Set problem
In the data below, change "computer-use agent" to "screen-automation agent" everywhere it occurs and leave all other text untouched.
%%
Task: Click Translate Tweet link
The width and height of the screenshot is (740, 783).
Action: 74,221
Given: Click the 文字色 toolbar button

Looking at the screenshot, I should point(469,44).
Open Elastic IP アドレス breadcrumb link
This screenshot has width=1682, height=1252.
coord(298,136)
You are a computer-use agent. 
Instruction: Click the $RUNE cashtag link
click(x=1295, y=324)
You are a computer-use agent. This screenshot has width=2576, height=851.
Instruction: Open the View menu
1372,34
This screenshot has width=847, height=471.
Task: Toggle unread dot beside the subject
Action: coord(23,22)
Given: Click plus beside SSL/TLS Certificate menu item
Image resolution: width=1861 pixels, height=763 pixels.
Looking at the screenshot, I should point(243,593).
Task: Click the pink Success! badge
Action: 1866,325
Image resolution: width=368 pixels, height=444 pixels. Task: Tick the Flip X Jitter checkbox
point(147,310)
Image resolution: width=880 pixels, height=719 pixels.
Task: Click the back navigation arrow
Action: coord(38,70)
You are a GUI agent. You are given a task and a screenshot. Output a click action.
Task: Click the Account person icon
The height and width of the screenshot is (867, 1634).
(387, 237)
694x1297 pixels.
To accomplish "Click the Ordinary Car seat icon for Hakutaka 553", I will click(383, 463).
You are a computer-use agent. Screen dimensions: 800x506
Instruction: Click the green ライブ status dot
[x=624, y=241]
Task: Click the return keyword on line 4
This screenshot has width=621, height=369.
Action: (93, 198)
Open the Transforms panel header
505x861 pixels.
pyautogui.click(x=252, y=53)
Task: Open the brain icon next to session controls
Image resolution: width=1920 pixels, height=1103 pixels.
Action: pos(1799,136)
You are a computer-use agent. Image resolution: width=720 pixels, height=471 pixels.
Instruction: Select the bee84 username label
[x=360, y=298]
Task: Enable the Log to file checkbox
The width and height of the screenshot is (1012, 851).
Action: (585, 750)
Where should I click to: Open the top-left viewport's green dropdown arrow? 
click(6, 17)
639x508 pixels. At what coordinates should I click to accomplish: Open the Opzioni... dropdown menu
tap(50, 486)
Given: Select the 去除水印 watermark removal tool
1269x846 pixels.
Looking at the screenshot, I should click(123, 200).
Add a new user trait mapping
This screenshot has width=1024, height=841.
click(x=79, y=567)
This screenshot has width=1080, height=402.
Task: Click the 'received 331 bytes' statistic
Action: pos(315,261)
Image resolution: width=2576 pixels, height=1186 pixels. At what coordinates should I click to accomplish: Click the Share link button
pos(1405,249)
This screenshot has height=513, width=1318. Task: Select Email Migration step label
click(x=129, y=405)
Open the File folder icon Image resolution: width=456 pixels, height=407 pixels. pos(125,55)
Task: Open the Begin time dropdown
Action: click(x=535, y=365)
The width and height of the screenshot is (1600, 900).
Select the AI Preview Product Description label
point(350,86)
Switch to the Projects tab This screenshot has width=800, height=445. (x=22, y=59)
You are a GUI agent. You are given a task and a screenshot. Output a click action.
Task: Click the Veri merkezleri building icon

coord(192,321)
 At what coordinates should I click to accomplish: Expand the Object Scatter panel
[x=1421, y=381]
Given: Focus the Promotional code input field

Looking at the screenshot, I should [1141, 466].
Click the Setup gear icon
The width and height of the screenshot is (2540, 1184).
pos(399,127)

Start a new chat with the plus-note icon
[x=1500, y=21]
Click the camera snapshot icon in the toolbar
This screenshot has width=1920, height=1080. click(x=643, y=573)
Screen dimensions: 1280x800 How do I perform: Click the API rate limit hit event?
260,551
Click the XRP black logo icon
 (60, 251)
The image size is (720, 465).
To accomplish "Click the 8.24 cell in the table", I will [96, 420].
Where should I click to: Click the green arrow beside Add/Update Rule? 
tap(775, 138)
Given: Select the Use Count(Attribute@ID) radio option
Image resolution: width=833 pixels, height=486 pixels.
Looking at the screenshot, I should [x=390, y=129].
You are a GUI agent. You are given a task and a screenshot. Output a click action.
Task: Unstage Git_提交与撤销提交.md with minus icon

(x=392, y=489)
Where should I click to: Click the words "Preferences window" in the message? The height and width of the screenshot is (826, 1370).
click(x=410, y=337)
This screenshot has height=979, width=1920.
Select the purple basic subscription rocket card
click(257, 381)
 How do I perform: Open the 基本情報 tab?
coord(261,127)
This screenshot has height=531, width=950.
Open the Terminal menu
%%
Solution
Task: Click Translate Tweet link
The width and height of the screenshot is (740, 783).
Action: 74,221
Given: Click the 文字色 toolbar button

Looking at the screenshot, I should point(469,44).
Open Elastic IP アドレス breadcrumb link
This screenshot has width=1682, height=1252.
coord(298,136)
You are a screen-automation agent. 
Instruction: Click the $RUNE cashtag link
click(x=1295, y=324)
You are a screen-automation agent. This screenshot has width=2576, height=851.
Instruction: Open the View menu
1372,34
This screenshot has width=847, height=471.
Task: Toggle unread dot beside the subject
Action: coord(23,22)
Given: Click plus beside SSL/TLS Certificate menu item
Image resolution: width=1861 pixels, height=763 pixels.
Looking at the screenshot, I should point(243,593).
Task: Click the pink Success! badge
Action: 1866,325
Image resolution: width=368 pixels, height=444 pixels. Task: Tick the Flip X Jitter checkbox
point(147,310)
Image resolution: width=880 pixels, height=719 pixels.
Task: Click the back navigation arrow
Action: coord(38,70)
You are a GUI agent. You are given a task and a screenshot. Output a click action.
Task: Click the Account person icon
The height and width of the screenshot is (867, 1634).
(387, 237)
694x1297 pixels.
To accomplish "Click the Ordinary Car seat icon for Hakutaka 553", I will click(383, 463).
You are a screen-automation agent. Screen dimensions: 800x506
Instruction: Click the green ライブ status dot
[x=624, y=241]
Task: Click the return keyword on line 4
This screenshot has width=621, height=369.
Action: (93, 198)
Open the Transforms panel header
505x861 pixels.
pyautogui.click(x=252, y=53)
Task: Open the brain icon next to session controls
Image resolution: width=1920 pixels, height=1103 pixels.
Action: pos(1799,136)
You are a screen-automation agent. Image resolution: width=720 pixels, height=471 pixels.
Instruction: Select the bee84 username label
[x=360, y=298]
Task: Enable the Log to file checkbox
The width and height of the screenshot is (1012, 851).
Action: (585, 750)
Where should I click to: Open the top-left viewport's green dropdown arrow? 
click(6, 17)
639x508 pixels. At what coordinates should I click to accomplish: Open the Opzioni... dropdown menu
tap(50, 486)
Given: Select the 去除水印 watermark removal tool
1269x846 pixels.
Looking at the screenshot, I should click(123, 200).
Add a new user trait mapping
This screenshot has width=1024, height=841.
click(x=79, y=567)
This screenshot has width=1080, height=402.
Task: Click the 'received 331 bytes' statistic
Action: pos(315,261)
Image resolution: width=2576 pixels, height=1186 pixels. At what coordinates should I click to accomplish: Click the Share link button
pos(1405,249)
This screenshot has height=513, width=1318. Task: Select Email Migration step label
click(x=129, y=405)
Open the File folder icon Image resolution: width=456 pixels, height=407 pixels. pos(125,55)
Task: Open the Begin time dropdown
Action: click(x=535, y=365)
The width and height of the screenshot is (1600, 900).
Select the AI Preview Product Description label
point(350,86)
Switch to the Projects tab This screenshot has width=800, height=445. (x=22, y=59)
You are a GUI agent. You are given a task and a screenshot. Output a click action.
Task: Click the Veri merkezleri building icon

coord(192,321)
 At what coordinates should I click to accomplish: Expand the Object Scatter panel
[x=1421, y=381]
Given: Focus the Promotional code input field

Looking at the screenshot, I should [1141, 466].
Click the Setup gear icon
The width and height of the screenshot is (2540, 1184).
pos(399,127)

Start a new chat with the plus-note icon
[x=1500, y=21]
Click the camera snapshot icon in the toolbar
This screenshot has width=1920, height=1080. click(x=643, y=573)
Screen dimensions: 1280x800 How do I perform: Click the API rate limit hit event?
260,551
Click the XRP black logo icon
 (60, 251)
The image size is (720, 465).
To accomplish "Click the 8.24 cell in the table", I will [96, 420].
Where should I click to: Click the green arrow beside Add/Update Rule? 
tap(775, 138)
Given: Select the Use Count(Attribute@ID) radio option
Image resolution: width=833 pixels, height=486 pixels.
Looking at the screenshot, I should [x=390, y=129].
You are a GUI agent. You are given a task and a screenshot. Output a click action.
Task: Unstage Git_提交与撤销提交.md with minus icon

(x=392, y=489)
Where should I click to: Click the words "Preferences window" in the message? The height and width of the screenshot is (826, 1370).
click(x=410, y=337)
This screenshot has height=979, width=1920.
Select the purple basic subscription rocket card
click(257, 381)
 How do I perform: Open the 基本情報 tab?
coord(261,127)
This screenshot has height=531, width=950.
Open the Terminal menu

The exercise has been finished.